Many people wear spectacles and/or hearing aids as part of their everyday life, “boosting” the perception of reality around them in particular ways in order to compensate for less than perfect eyesight or vision. Advances in hearing aids suggest that many hearing aid users may already be benefiting from reality augmentations that people without hearing difficulties may also value. And whilst wearing spectacles to correct for poor vision is a commonplace, it is possible to wear eyewear without a corrective function as a fashion item or accessory. Devices such as hearing spectacles already provide a means of combining battery powered, wifi connected audio as well as “passive” visual enhancements (corrective lenses). So might we start to see those sorts of device evolving as augmented reality headwear?

Can You Really Believe Your Ears?

In Even if the Camera Never Lies, the Retouched Photo Might… we saw how photos could be retouched to provide an improved version of a visual reality, and in the interlude activity on Cleaning Audio Tracks With Audacity we saw how a simple audio processing tool could be used to clean up a slightly noisy audio track. In this post, we’ll see how particular audio signals can be modified in real time, if we have access to them individually.

Audio tracks recorded for music, film, television or radio are typically multi-track affairs, with each audio source having its own microphone and its own recording track. This allows each track to be processed separately, and then mixed with the other tracks to produce the final audio track. In a similar way, many graphic designs, as well as traditional animations, are constructed of multiple independent, overlaid layers.

Conceptually, the challenge of augmented reality may be likened to adding an additional layer to the visual or audio scene. In order to achieve an augmented reality effect, we might need to separate out a “flat” source such as mixed audio track of a video image into separate layers, one for each item of interest. The layer(s) corresponding to the item(s) of interest may then be augmented through the addition of an overlay layer onto each as required.

One way of thinking about visual augmented reality is to consider it in terms of inserting objects into the visual field, for example adding an animated monster into a scene, overlaying objects in some way, such as re-coloring or re-texturing them, or transforming them, for example by changing their shape.

• _Written instruction a_:
Print the records from the line with "The image size is (920, 437)." through the end of the records, including both ends, and leave out the pictures.
The text and the records come from unrelated sources.

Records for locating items
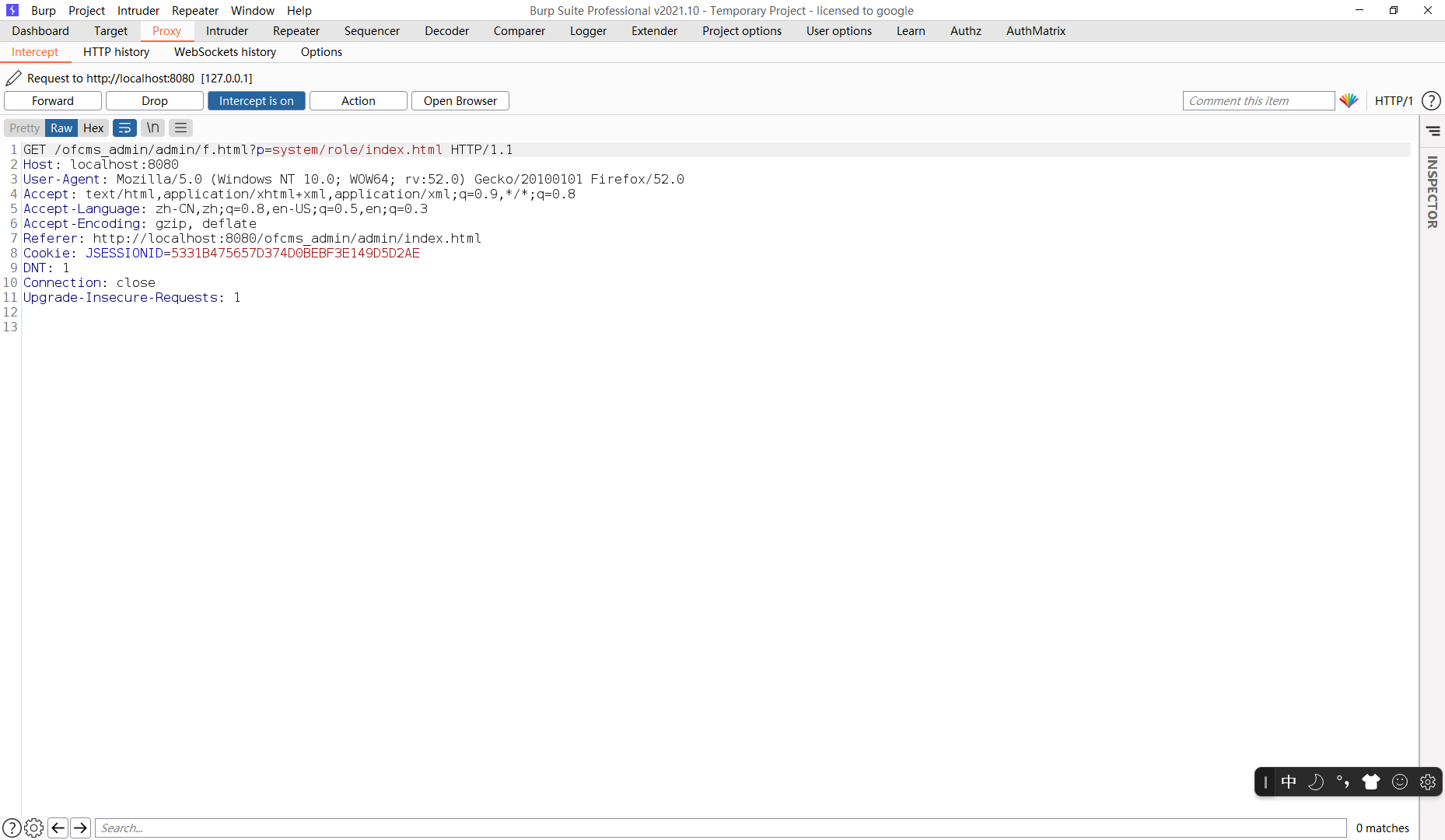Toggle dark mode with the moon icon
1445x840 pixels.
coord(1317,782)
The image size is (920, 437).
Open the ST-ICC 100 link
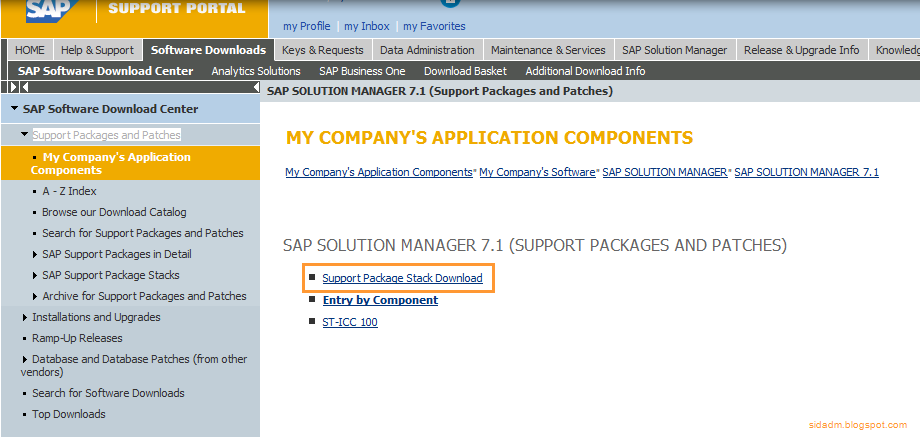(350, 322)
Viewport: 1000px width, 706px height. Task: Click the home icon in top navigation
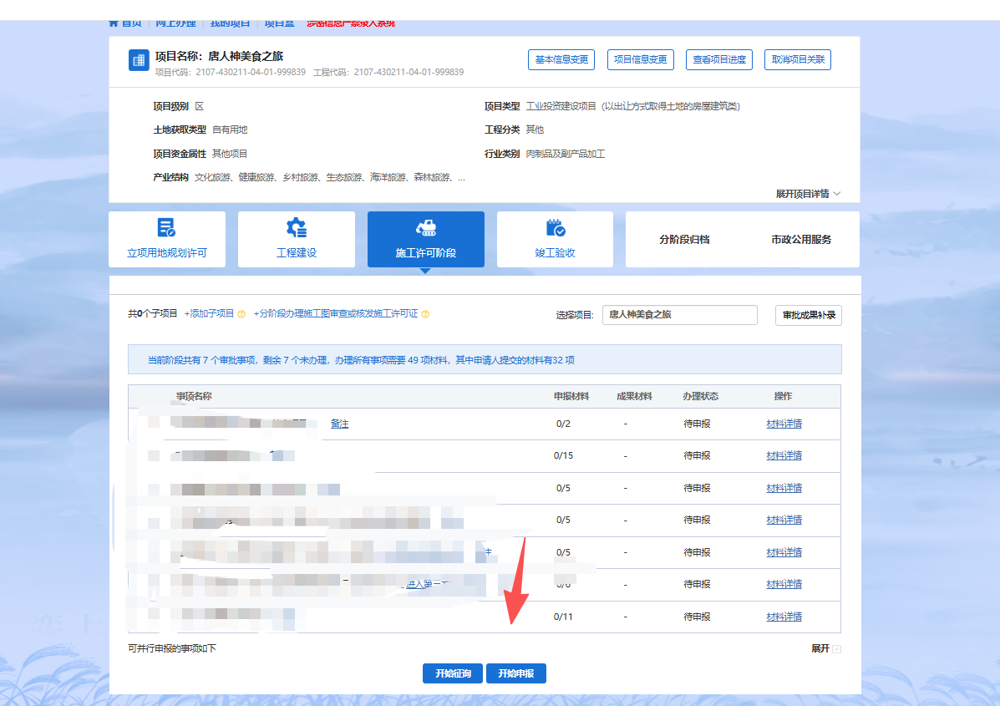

• _Written instruction b_:
For each statement, say yes or no depending on whether it agrees with the text on augmented reality and hearing, and quote the words of the text that decide it: (i) Audio tracks recorded for music, film, television or radio are usually built from multiple tracks. (ii) Eyewear without a corrective function cannot be worn. (iii) Hearing spectacles can combine battery powered, wifi connected audio with corrective lenses.

• _Task result a_:
The image size is (920, 437).
Open the ST-ICC 100 link
(350, 322)
Viewport: 1000px width, 706px height. Task: Click the home icon in top navigation

• _Task result b_:
(i) Yes: "Audio tracks recorded for music, film, television or radio are typically multi-track affairs"
(ii) No: "it is possible to wear eyewear without a corrective function as a fashion item or accessory"
(iii) Yes: "Devices such as hearing spectacles already provide a means of combining battery powered, wifi connected audio as well as “passive” visual enhancements (corrective lenses)"